Material do exercício:
##############################

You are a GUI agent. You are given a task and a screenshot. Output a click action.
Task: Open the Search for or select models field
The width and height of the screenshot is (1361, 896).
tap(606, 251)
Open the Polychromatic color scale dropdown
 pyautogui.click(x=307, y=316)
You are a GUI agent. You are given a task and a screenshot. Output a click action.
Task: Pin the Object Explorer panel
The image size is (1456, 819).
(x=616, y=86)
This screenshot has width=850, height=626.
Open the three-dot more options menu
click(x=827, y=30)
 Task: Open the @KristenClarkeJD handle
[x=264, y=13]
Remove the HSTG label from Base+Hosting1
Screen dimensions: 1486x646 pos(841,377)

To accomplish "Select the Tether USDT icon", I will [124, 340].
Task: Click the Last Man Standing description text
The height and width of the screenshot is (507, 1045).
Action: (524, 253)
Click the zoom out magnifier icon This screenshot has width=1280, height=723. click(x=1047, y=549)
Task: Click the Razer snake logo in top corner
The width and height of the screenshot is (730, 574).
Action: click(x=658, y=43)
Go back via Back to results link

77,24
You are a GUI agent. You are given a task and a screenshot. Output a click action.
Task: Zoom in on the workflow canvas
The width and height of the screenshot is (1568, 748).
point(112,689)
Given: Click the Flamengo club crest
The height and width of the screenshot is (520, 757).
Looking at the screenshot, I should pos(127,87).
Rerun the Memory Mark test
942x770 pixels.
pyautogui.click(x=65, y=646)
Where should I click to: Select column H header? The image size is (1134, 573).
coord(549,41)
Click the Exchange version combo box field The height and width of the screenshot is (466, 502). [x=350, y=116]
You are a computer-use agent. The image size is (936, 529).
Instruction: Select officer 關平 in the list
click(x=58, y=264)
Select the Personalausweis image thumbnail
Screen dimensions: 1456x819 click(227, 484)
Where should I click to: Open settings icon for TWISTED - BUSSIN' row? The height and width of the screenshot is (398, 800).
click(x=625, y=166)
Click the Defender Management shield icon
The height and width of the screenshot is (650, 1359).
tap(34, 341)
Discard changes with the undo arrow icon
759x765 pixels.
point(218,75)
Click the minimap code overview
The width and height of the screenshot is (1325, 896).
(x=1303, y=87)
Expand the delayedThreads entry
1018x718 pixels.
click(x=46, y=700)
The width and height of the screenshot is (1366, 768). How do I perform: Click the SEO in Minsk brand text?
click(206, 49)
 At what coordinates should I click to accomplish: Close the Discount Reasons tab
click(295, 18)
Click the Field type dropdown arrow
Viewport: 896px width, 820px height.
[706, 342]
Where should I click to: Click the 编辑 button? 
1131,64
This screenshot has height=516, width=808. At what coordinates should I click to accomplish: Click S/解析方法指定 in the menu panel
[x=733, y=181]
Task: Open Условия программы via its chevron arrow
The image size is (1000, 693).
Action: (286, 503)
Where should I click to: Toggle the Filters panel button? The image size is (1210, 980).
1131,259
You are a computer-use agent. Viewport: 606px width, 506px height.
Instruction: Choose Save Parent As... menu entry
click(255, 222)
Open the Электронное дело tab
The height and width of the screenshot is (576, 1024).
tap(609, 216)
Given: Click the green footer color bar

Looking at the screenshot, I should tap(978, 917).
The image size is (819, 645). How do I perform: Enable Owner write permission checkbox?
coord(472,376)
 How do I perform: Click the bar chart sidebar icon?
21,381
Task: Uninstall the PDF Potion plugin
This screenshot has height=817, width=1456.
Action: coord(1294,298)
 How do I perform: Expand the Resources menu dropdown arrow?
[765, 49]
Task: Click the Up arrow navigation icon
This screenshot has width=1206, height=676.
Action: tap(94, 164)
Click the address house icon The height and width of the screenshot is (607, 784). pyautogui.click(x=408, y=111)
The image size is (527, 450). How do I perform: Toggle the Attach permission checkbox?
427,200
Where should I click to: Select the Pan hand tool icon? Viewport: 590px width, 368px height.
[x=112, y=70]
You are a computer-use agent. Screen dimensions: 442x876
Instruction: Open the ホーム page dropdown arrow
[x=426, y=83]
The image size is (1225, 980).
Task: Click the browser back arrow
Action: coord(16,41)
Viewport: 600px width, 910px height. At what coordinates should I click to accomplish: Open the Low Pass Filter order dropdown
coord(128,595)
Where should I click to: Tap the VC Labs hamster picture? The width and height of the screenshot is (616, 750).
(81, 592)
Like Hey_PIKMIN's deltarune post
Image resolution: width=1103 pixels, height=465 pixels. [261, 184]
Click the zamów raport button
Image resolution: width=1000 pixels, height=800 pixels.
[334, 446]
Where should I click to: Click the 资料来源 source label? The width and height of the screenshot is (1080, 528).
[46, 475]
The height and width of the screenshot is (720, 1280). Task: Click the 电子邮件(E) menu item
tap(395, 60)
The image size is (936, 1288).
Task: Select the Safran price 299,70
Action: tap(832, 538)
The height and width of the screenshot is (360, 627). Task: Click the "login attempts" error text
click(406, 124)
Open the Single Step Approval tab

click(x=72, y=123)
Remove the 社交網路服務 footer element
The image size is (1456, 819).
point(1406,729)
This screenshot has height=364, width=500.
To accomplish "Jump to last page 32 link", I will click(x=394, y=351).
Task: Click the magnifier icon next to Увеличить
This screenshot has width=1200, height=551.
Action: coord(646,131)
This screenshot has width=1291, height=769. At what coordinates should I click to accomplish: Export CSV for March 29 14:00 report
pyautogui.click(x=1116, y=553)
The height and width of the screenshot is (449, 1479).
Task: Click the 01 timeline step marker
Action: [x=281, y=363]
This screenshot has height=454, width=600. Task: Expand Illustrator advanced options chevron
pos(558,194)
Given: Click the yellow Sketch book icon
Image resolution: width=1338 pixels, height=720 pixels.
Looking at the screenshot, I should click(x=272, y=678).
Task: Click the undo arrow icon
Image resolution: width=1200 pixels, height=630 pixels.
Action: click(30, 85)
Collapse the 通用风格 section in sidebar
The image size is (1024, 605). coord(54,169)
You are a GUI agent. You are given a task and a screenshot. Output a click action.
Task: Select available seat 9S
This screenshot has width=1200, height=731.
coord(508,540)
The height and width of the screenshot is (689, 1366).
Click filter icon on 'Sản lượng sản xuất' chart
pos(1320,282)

##############################

Enunciado: Transcreva sem qualquer alteração o trecho da listagem que começa na linha que contém "How do I perform: Click the bar" e termina na linha que contém "will click(x=394, y=351).", incluindo essas duas linhas.

Resposta:
 How do I perform: Click the bar chart sidebar icon?
21,381
Task: Uninstall the PDF Potion plugin
This screenshot has height=817, width=1456.
Action: coord(1294,298)
 How do I perform: Expand the Resources menu dropdown arrow?
[765, 49]
Task: Click the Up arrow navigation icon
This screenshot has width=1206, height=676.
Action: tap(94, 164)
Click the address house icon The height and width of the screenshot is (607, 784). pyautogui.click(x=408, y=111)
The image size is (527, 450). How do I perform: Toggle the Attach permission checkbox?
427,200
Where should I click to: Select the Pan hand tool icon? Viewport: 590px width, 368px height.
[x=112, y=70]
You are a computer-use agent. Screen dimensions: 442x876
Instruction: Open the ホーム page dropdown arrow
[x=426, y=83]
The image size is (1225, 980).
Task: Click the browser back arrow
Action: coord(16,41)
Viewport: 600px width, 910px height. At what coordinates should I click to accomplish: Open the Low Pass Filter order dropdown
coord(128,595)
Where should I click to: Tap the VC Labs hamster picture? The width and height of the screenshot is (616, 750).
(81, 592)
Like Hey_PIKMIN's deltarune post
Image resolution: width=1103 pixels, height=465 pixels. [261, 184]
Click the zamów raport button
Image resolution: width=1000 pixels, height=800 pixels.
[334, 446]
Where should I click to: Click the 资料来源 source label? The width and height of the screenshot is (1080, 528).
[46, 475]
The height and width of the screenshot is (720, 1280). Task: Click the 电子邮件(E) menu item
tap(395, 60)
The image size is (936, 1288).
Task: Select the Safran price 299,70
Action: tap(832, 538)
The height and width of the screenshot is (360, 627). Task: Click the "login attempts" error text
click(406, 124)
Open the Single Step Approval tab

click(x=72, y=123)
Remove the 社交網路服務 footer element
The image size is (1456, 819).
point(1406,729)
This screenshot has height=364, width=500.
To accomplish "Jump to last page 32 link", I will click(x=394, y=351).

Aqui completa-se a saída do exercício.